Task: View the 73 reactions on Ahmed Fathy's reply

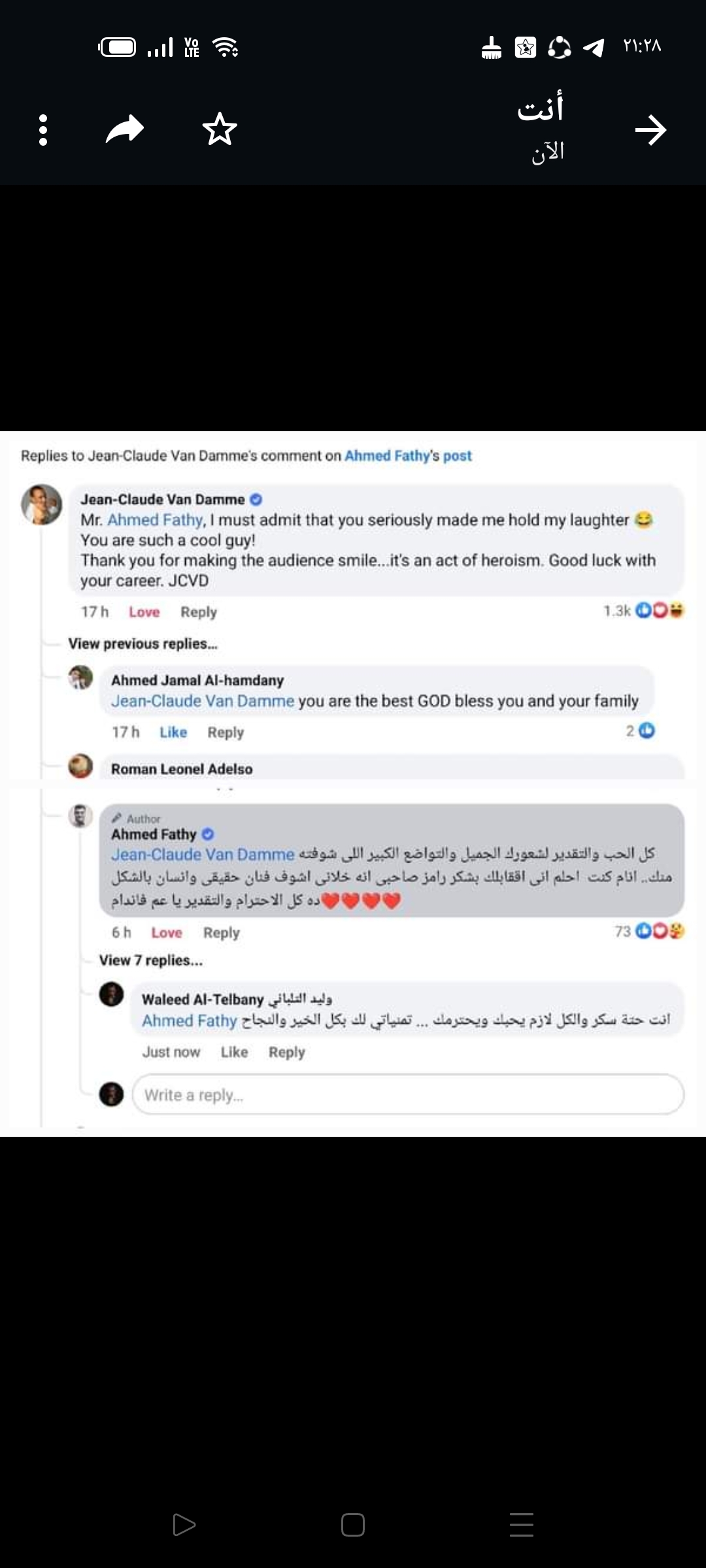Action: tap(650, 931)
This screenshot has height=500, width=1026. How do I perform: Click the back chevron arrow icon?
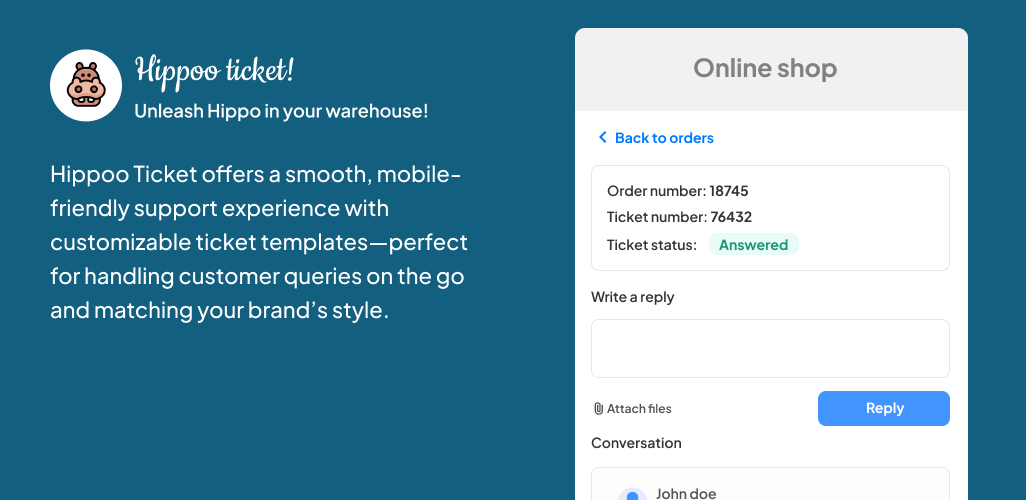click(x=602, y=137)
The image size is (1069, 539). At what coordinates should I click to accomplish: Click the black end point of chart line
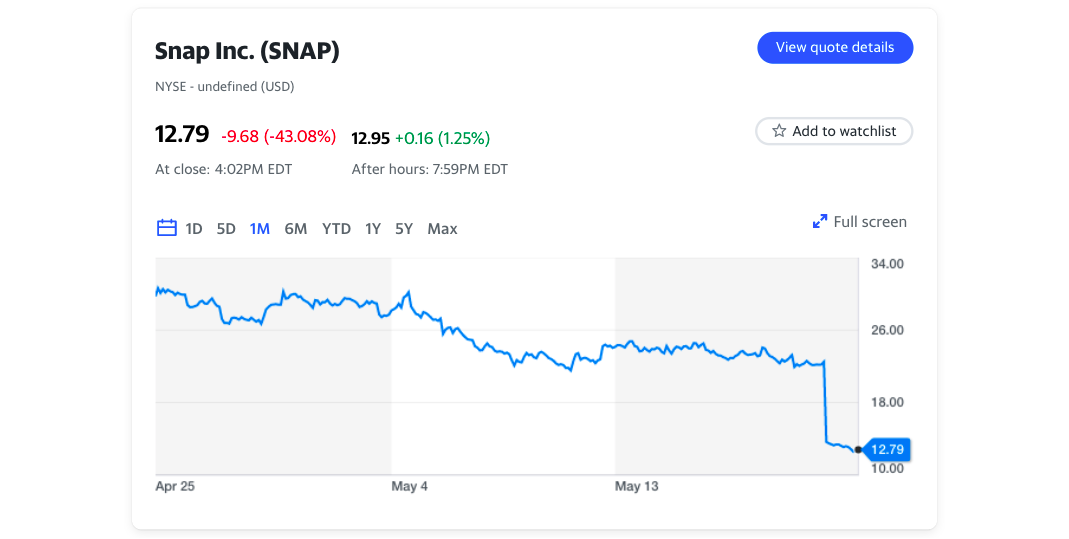pos(858,450)
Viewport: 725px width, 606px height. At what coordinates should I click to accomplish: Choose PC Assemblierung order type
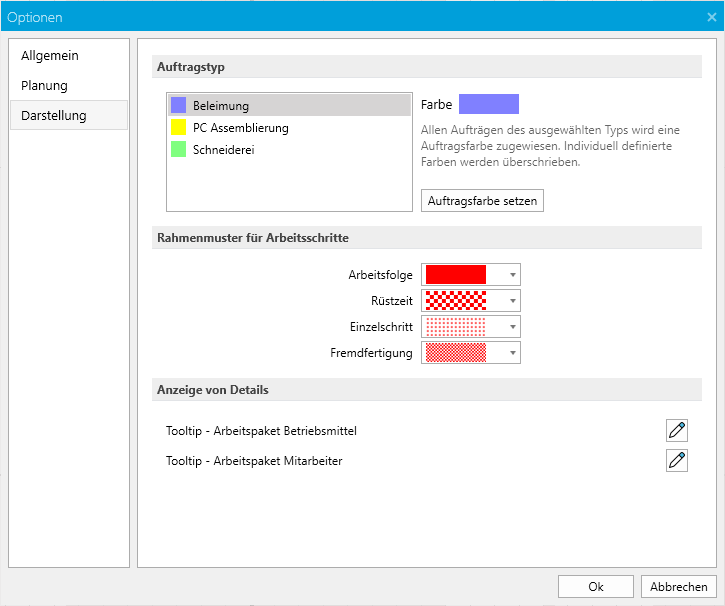(241, 128)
⁂
Written request
Please transcribe the items word for word, starting at the beginning of the items and ending with the line that contains "click(x=602, y=137)". Leave the pictures out of your answer.

Task output
Task: View the 73 reactions on Ahmed Fathy's reply

Action: tap(650, 931)
This screenshot has height=500, width=1026. How do I perform: Click the back chevron arrow icon?
click(x=602, y=137)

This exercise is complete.